Ancora una volta Michele Serra ci delizia nella sua quotidiana rubrica con perle di qualunquismo sul mondo del tifo. Un mondo di cui non sa niente, non conosce alcun retroscena, nessuna dinamica, eppure si permette di parlare, effondere giudizi e moralismo a zaffate. Cosa che potrebbe fare qualsiasi medioman in qualsiasi campo dello scibile umano. Ci potremmo provare anche noi, per esempio, a parlare per luogo comune dei circoli viziosi dell’ambiente della moda, dello spettacolo o della politica, di donne facili e droga altrettanto facile e via di queste banalità pre-concette, senza alcuna base di indagine personale o di corroborazione nei fatti. Il vecchio saggio diceva che lo scemo parla sempre perché è gratis. Aveva ragione.

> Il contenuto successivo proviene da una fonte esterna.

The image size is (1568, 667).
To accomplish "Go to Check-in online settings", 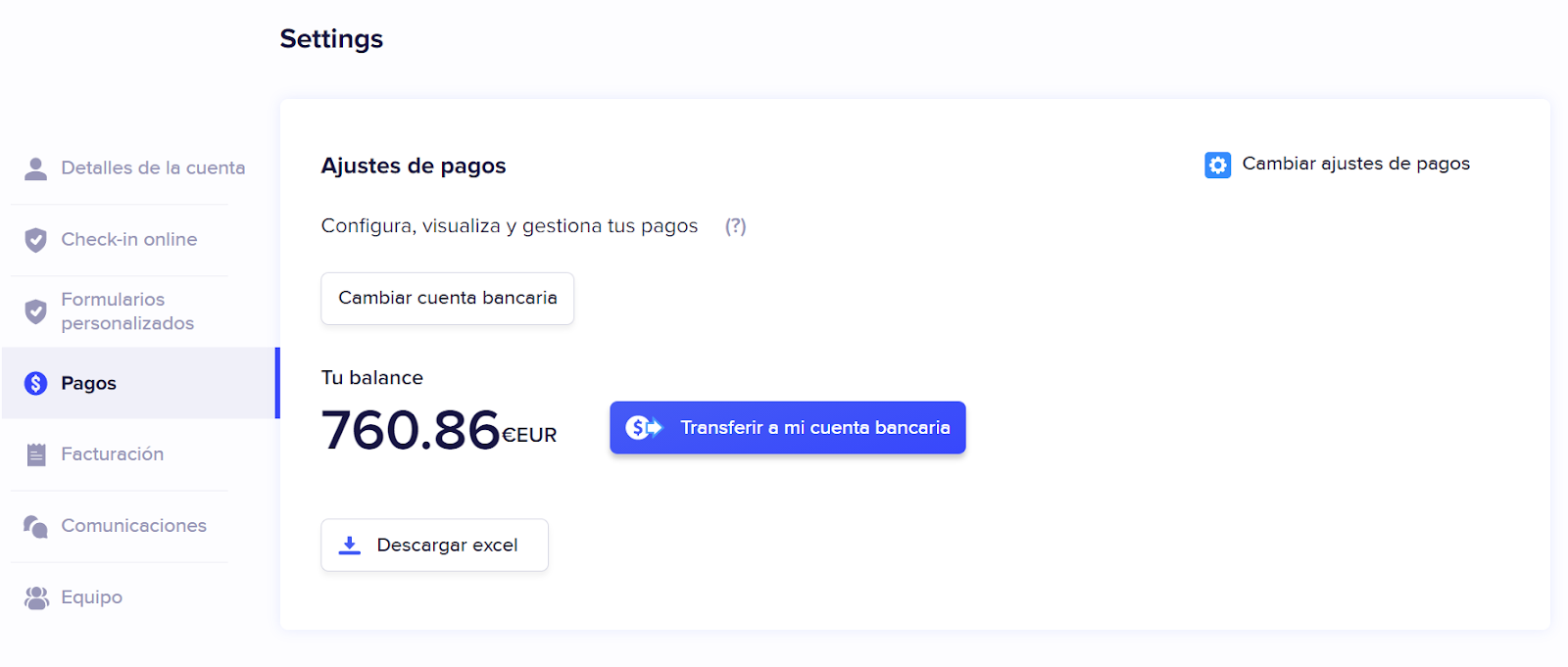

La retata di ultras della Lazio a Varsavia viene giudicata con serena rassegnazione dalla nostra ambasciata, che segue la vicenda nella convinzione che «la Polonia è un paese civile», e cerca di assistere come può gli italiani fermati dopo gli scontri con la polizia; non così il direttore sportivo della Lazio, Igli Tare, secondo il quale «non avevano fatto niente di male, erano a Varsavia per vedere una partita di calcio». I coltelli e le asce al seguito dei vivaci supporter erano, evidentemente, oggetti d’uso personale: chi di noi, quando va all’estero, non completa la sua borsa di viaggio con un’ascia? Le dichiarazioni di Tare sono la miliardesima conferma della impossibilità congenita di risolvere la questione del tifo violento in Italia. Non c’è niente da fare, le società sono complici delle curve. O perché ne sono ricattate o perché — ed è anche peggio — non sono più in grado di cogliere la differenza tra il tifo e la guerra per bande, che è l’attività prediletta della quasi totalità dei curvaioli. La sola, decente dichiarazione che il portavoce di una società di calcio potrebbe fare, quando i suoi tifosi vanno in trasferta, è: scusateci. Ma non l’abbiamo mai sentita fare.